Word for word, reproduce each entry.

═════ DATA PROVIDED

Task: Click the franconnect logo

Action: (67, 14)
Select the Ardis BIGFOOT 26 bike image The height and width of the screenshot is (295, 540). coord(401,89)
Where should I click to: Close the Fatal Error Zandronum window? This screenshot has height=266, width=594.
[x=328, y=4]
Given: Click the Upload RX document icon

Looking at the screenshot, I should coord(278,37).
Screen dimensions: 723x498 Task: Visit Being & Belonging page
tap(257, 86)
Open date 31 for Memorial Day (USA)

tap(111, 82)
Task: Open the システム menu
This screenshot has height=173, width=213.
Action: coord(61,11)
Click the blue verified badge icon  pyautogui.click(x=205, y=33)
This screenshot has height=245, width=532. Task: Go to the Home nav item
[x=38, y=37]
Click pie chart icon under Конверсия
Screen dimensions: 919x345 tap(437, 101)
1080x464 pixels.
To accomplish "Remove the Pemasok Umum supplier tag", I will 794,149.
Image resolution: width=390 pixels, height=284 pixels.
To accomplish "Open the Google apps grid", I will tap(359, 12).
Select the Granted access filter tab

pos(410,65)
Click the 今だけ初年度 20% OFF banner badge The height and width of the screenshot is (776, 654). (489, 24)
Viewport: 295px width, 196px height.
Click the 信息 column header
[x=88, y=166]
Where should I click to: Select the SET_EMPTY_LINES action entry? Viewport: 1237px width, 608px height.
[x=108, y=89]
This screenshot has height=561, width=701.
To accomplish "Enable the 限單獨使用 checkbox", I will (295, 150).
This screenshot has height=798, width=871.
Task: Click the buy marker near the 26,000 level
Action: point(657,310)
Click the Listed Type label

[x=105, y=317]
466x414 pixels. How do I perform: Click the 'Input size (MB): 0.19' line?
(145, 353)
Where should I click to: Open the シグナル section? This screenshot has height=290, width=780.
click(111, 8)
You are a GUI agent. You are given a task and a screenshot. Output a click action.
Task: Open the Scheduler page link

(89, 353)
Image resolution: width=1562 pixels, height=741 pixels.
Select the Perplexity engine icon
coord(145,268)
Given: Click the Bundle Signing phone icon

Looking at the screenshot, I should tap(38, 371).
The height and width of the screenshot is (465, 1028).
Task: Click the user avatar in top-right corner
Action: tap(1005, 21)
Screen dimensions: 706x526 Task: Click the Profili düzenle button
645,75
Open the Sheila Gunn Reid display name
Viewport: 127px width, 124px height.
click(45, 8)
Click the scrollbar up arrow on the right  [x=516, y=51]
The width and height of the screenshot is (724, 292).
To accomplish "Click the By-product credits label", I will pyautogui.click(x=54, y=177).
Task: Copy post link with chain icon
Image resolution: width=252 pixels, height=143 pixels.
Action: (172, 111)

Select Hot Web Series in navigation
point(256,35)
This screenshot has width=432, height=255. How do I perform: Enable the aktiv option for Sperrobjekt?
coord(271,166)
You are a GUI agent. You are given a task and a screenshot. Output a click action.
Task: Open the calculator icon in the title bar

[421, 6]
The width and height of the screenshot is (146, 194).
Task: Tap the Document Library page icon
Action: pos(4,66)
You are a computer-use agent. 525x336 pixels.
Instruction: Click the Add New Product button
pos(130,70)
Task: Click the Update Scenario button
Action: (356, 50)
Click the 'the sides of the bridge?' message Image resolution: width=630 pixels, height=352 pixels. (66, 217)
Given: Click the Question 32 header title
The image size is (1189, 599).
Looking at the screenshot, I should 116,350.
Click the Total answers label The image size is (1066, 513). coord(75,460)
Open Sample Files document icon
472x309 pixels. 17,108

══════════

◆ SOLUTION TO THIS EXERCISE ◆
Task: Click the franconnect logo

Action: (67, 14)
Select the Ardis BIGFOOT 26 bike image The height and width of the screenshot is (295, 540). coord(401,89)
Where should I click to: Close the Fatal Error Zandronum window? This screenshot has height=266, width=594.
[x=328, y=4]
Given: Click the Upload RX document icon

Looking at the screenshot, I should coord(278,37).
Screen dimensions: 723x498 Task: Visit Being & Belonging page
tap(257, 86)
Open date 31 for Memorial Day (USA)

tap(111, 82)
Task: Open the システム menu
This screenshot has height=173, width=213.
Action: coord(61,11)
Click the blue verified badge icon  pyautogui.click(x=205, y=33)
This screenshot has height=245, width=532. Task: Go to the Home nav item
[x=38, y=37]
Click pie chart icon under Конверсия
Screen dimensions: 919x345 tap(437, 101)
1080x464 pixels.
To accomplish "Remove the Pemasok Umum supplier tag", I will 794,149.
Image resolution: width=390 pixels, height=284 pixels.
To accomplish "Open the Google apps grid", I will tap(359, 12).
Select the Granted access filter tab

pos(410,65)
Click the 今だけ初年度 20% OFF banner badge The height and width of the screenshot is (776, 654). (489, 24)
Viewport: 295px width, 196px height.
Click the 信息 column header
[x=88, y=166]
Where should I click to: Select the SET_EMPTY_LINES action entry? Viewport: 1237px width, 608px height.
[x=108, y=89]
This screenshot has height=561, width=701.
To accomplish "Enable the 限單獨使用 checkbox", I will (295, 150).
This screenshot has height=798, width=871.
Task: Click the buy marker near the 26,000 level
Action: point(657,310)
Click the Listed Type label

[x=105, y=317]
466x414 pixels. How do I perform: Click the 'Input size (MB): 0.19' line?
(145, 353)
Where should I click to: Open the シグナル section? This screenshot has height=290, width=780.
click(111, 8)
You are a GUI agent. You are given a task and a screenshot. Output a click action.
Task: Open the Scheduler page link

(89, 353)
Image resolution: width=1562 pixels, height=741 pixels.
Select the Perplexity engine icon
coord(145,268)
Given: Click the Bundle Signing phone icon

Looking at the screenshot, I should tap(38, 371).
The height and width of the screenshot is (465, 1028).
Task: Click the user avatar in top-right corner
Action: tap(1005, 21)
Screen dimensions: 706x526 Task: Click the Profili düzenle button
645,75
Open the Sheila Gunn Reid display name
Viewport: 127px width, 124px height.
click(45, 8)
Click the scrollbar up arrow on the right  [x=516, y=51]
The width and height of the screenshot is (724, 292).
To accomplish "Click the By-product credits label", I will pyautogui.click(x=54, y=177).
Task: Copy post link with chain icon
Image resolution: width=252 pixels, height=143 pixels.
Action: (172, 111)

Select Hot Web Series in navigation
point(256,35)
This screenshot has width=432, height=255. How do I perform: Enable the aktiv option for Sperrobjekt?
coord(271,166)
You are a GUI agent. You are given a task and a screenshot. Output a click action.
Task: Open the calculator icon in the title bar

[421, 6]
The width and height of the screenshot is (146, 194).
Task: Tap the Document Library page icon
Action: pos(4,66)
You are a computer-use agent. 525x336 pixels.
Instruction: Click the Add New Product button
pos(130,70)
Task: Click the Update Scenario button
Action: (356, 50)
Click the 'the sides of the bridge?' message Image resolution: width=630 pixels, height=352 pixels. (66, 217)
Given: Click the Question 32 header title
The image size is (1189, 599).
Looking at the screenshot, I should 116,350.
Click the Total answers label The image size is (1066, 513). coord(75,460)
Open Sample Files document icon
472x309 pixels. 17,108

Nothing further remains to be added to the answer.